Chaque photographe est toujours condamné à cadrer, c’est-à-dire à rajouter de la forme, du sens, à ce qu’il a devant lui. Ce cadre enlève de l’innocence au monde qu’il photographie, lui impose du calcul, ou pire de la rhétorique.  Daniel Nouraud est très conscient de cette contradiction et lui a trouvé une échappée inattendue : peindre à même ses images, de préférence les Polaroïds. Lors de ses immersions photographiques, il choisit certaines de ses photos pour les repeindre le plus simplement du monde en en respectant toujours les formes et les lignes. Il ne s’agit pas pour lui d’imposer un geste pictural emphatique de « recréation » à l’image originale, mais d’une visée beaucoup plus humble. La couleur, toujours pure et fraîche, qu’il pose sur ses images leur donne une nouvelle innocence, les lave définitivement du péché de préméditation, comme une sorte de couche lustrale. La sensation produite par ces aplats de couleur un peu enfantins enlève à l’image de la profondeur, de la perspective, et annule les effets de maîtrise du cadre sur le réel qui en sort flambant neuf et s’offre sans arrière-pensée à notre regard, comme une première fois. 

      Alain Bergala

 
Villa Méditerranée – Sous la mer, un monde



Entre l'air et l'eau… les photos de Daniel Nouraud

Daniel Nouraud a choisi depuis longtemps comme lieu privilégié de sa création cette lisière - qui l’inspire partout où il voyage - entre l’eau et l’air, entre l’eau et le ciel, entre l’eau et la terre. Que ce soit à Rochefort, où il habite, à Nouméa ou au bord de l’étang de Thau, il focalise son attention de photographe en immersion sur cette zone étrange où les éléments ne sont pas encore tout à fait séparés, où il reste quelque chose de l’indistinction primitive.
Pour cette série méditerranéenne, il a inventé un dispositif d’une simplicité enfantine : placer son appareil photo dans un petit aquarium vide, avec deux poignées, et enfoncer à moitié cet aquarium dans l’eau, tout près du bord. Les images qu’il attrape ainsi, avec la part de hasard et le regard myope de cet appareil pré-réglé, ne doivent plus rien au réalisme photographique : ce sont des formes, des couleurs, des lumières inédites, parfois fantastiques. Certaines de ces photos, il les tire sur un papier à peindre et en retravaille à l’aquarelle les formes, les couleurs, leur redonnant l’innocence originelle des perceptions émerveillées venues de l’enfance. C’est la mer perçue avant la connaissance, avant de mettre des mots sur les choses, avant la séparation des éléments par l’intelligence des hommes, la mer des émotions visuelles premières. 

Alain Bergala 2014








Notice (explication du dispositif utilisé par Daniel Nouraud)

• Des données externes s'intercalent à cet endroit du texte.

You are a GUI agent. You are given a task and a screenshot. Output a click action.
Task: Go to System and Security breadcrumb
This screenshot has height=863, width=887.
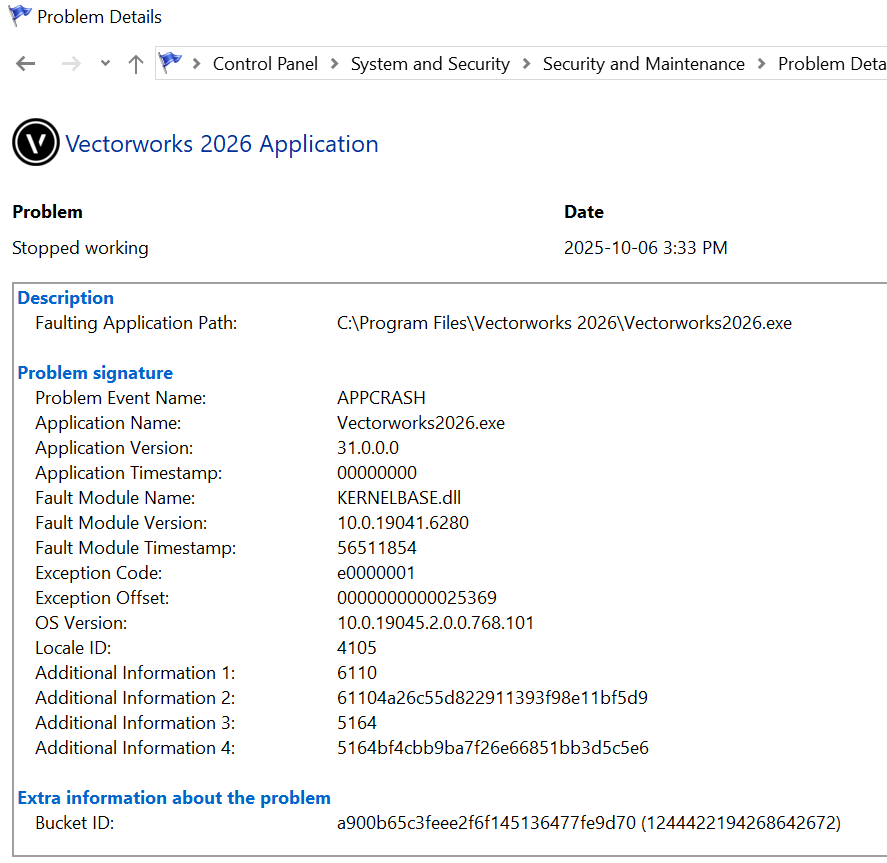point(430,64)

Des longues sorties en plongée, je garde le souvenir et l'impression fugace de ces paysages du rivage, lorsque le masque bute et touche au plus prés, à un paquet d'algues, à de la roche, du sable, de l'écume, de la lumière soudaine et intense, alors qu'auparavant l'éclairement de la mer (vers le fond) était de plus faible intensité. Des paysages de grande proximité, vis à vis desquels la vision n'accommode que difficilement. J'ai donc choisi un protocole technique simple - utilisé autour de l'étang de Thau - : un petit aquarium vide, avec deux poignées, un boîtier manuel à focale fixe, mise au point minimale permanente (pas ou très peu de profondeur de champ) surexposition.
Photographiant la plupart du temps, sur une frange littorale très réduite, 1à 2 mètres du rivage, et dans de trés rares cas, depuis une petite annexe. 
Daniel Nouraud, janvier 2014

Terraquae
Quel est ce point de vue ? Qui se tient ainsi tapi entre l’eau et la terre, entre le jour et la nuit ? Pas un homme rationnel et technique d’aujourd’hui. Plutôt quelqu’un qui aurait une mémoire très ancienne de l’espèce. Qui aurait conservé, tapi dans un coin de son cervelet, la mémoire du premier organisme, au cours de l’évolution, qui s’est hissé hors de l’eau pour tenter de vivre dans l’air, mais un air encore aqueux, dans un monde où l’eau était encore mêlée au limon originel. 
Ce point de vue, c’est aussi celui d’un futur très lointain, d’après l’ère industrielle. Il n’y a pas d’humains dans ces photos. Mais parfois les traces d’une civilisation disparue, que les éléments naturels auront bientôt effacées de la surface de la terre.
  La géométrie des architectures humaines ne pèse pas bien lourd par rapport aux constructions baroques et éphémères d’une nature en plein bouillonnement. La Création ne s’est pas arrêtée au sixième jour. La lumière le dispute toujours aux ténèbres qui envahissent encore le bas de l’image. La bouche d’ombre n’a pas dit son dernier mot. La ligne d’horizon est encore en fusion. L’érosion continue. Le tsunami est quotidien. La nature fait de l’action painting.
Ce qui émerge, ce qui se dresse, ce qui a forme stable et géométrique, a peu de chances face au sourd mouvement perpétuel des éléments. L’obstination des hommes à résister à ces forces naturelles est à la fois touchante et pathétique dans ces tours de Babel rouillées, ces échelles de Jacob désaffectées… 
Devant ces photos, on peut avoir l’impression que ce n’est pas le photographe qui imagine des formes picturales et fantastiques, mais la nature elle-même dans cet estuaire où les eaux se rencontrent, où la vase hésite entre devenir terre ou eau, où ciel et lumière sont si changeants. 
Pour saisir la Création en action, indéfiniment non finie, il fallait un homme qui soit depuis longtemps immergé dans ce paysage, qui en connaisse chaque métamorphose. Il fallait que cet homme soit aussi un photographe libre et souverain, capable d’oublier tous les préjugés sur son instrument de travail. L’appareil photo est censé capter des instants figés. Daniel Nouraud s’en sert pour rendre visible ce que nous ne sommes plus capable de voir : le mouvement permanent des éléments. Le pouvoir de séparation de l’objectif photographique se retourne entre ses mains en un pouvoir contraire : celui de re-fusionner ce qui nous percevons ordinairement comme séparé. La lumière n’est plus ce qui éclaire des objets inertes mais une forme en soi, primordiale, vivante et en perpétuel changement. 
L’œil du photographe nous donne à voir une indistinction originelle, d’avant la séparation par les mots et par l’instrumentalisation de la nature par l’homme industriel. Les frontières entre les éléments (l’eau douce, la mer, la terre, le ciel, les nuages, la pluie, l’air), entre le jour et la nuit, sont redevenues instables, une zone de combats et de noces en perpétuelle fusion.